▶ ASSIGNED TASK: Write out every record in full, keeping each character exactly as it is.

:: PROVIDED ENTRIES ::

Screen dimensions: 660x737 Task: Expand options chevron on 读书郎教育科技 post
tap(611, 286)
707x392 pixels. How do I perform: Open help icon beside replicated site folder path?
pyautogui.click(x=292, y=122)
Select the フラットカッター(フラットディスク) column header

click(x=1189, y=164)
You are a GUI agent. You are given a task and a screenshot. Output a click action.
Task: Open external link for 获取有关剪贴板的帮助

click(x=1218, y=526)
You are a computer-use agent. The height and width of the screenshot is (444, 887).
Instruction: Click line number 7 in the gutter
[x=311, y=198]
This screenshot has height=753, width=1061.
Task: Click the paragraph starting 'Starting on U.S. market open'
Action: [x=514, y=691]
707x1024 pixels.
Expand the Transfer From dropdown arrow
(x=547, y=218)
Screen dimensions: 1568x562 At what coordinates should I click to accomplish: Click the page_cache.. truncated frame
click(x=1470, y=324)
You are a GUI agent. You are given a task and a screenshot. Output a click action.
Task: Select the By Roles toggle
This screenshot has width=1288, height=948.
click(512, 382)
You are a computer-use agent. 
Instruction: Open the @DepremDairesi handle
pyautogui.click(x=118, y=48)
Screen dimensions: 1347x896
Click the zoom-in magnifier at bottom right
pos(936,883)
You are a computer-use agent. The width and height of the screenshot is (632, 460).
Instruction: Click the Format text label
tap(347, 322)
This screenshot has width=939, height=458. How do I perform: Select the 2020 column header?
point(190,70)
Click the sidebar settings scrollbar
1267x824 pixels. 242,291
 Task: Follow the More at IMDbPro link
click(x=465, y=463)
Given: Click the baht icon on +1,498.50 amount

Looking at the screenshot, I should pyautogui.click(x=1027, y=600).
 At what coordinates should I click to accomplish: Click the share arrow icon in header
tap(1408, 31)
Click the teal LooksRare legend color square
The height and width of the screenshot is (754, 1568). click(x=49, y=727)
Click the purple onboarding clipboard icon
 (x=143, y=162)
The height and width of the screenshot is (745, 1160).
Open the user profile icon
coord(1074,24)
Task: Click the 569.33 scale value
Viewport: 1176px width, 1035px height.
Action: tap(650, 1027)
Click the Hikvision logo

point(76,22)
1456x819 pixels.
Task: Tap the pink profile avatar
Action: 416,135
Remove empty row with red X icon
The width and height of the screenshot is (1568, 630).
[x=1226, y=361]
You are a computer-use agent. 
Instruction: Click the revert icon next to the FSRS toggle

:::

▶ RESPONSE TO THIS TASK:
Screen dimensions: 660x737 Task: Expand options chevron on 读书郎教育科技 post
tap(611, 286)
707x392 pixels. How do I perform: Open help icon beside replicated site folder path?
pyautogui.click(x=292, y=122)
Select the フラットカッター(フラットディスク) column header

click(x=1189, y=164)
You are a GUI agent. You are given a task and a screenshot. Output a click action.
Task: Open external link for 获取有关剪贴板的帮助

click(x=1218, y=526)
You are a computer-use agent. The height and width of the screenshot is (444, 887).
Instruction: Click line number 7 in the gutter
[x=311, y=198]
This screenshot has height=753, width=1061.
Task: Click the paragraph starting 'Starting on U.S. market open'
Action: [x=514, y=691]
707x1024 pixels.
Expand the Transfer From dropdown arrow
(x=547, y=218)
Screen dimensions: 1568x562 At what coordinates should I click to accomplish: Click the page_cache.. truncated frame
click(x=1470, y=324)
You are a GUI agent. You are given a task and a screenshot. Output a click action.
Task: Select the By Roles toggle
This screenshot has width=1288, height=948.
click(512, 382)
You are a computer-use agent. 
Instruction: Open the @DepremDairesi handle
pyautogui.click(x=118, y=48)
Screen dimensions: 1347x896
Click the zoom-in magnifier at bottom right
pos(936,883)
You are a computer-use agent. The width and height of the screenshot is (632, 460).
Instruction: Click the Format text label
tap(347, 322)
This screenshot has width=939, height=458. How do I perform: Select the 2020 column header?
point(190,70)
Click the sidebar settings scrollbar
1267x824 pixels. 242,291
 Task: Follow the More at IMDbPro link
click(x=465, y=463)
Given: Click the baht icon on +1,498.50 amount

Looking at the screenshot, I should pyautogui.click(x=1027, y=600).
 At what coordinates should I click to accomplish: Click the share arrow icon in header
tap(1408, 31)
Click the teal LooksRare legend color square
The height and width of the screenshot is (754, 1568). click(x=49, y=727)
Click the purple onboarding clipboard icon
 (x=143, y=162)
The height and width of the screenshot is (745, 1160).
Open the user profile icon
coord(1074,24)
Task: Click the 569.33 scale value
Viewport: 1176px width, 1035px height.
Action: tap(650, 1027)
Click the Hikvision logo

point(76,22)
1456x819 pixels.
Task: Tap the pink profile avatar
Action: 416,135
Remove empty row with red X icon
The width and height of the screenshot is (1568, 630).
[x=1226, y=361]
You are a computer-use agent. 
Instruction: Click the revert icon next to the FSRS toggle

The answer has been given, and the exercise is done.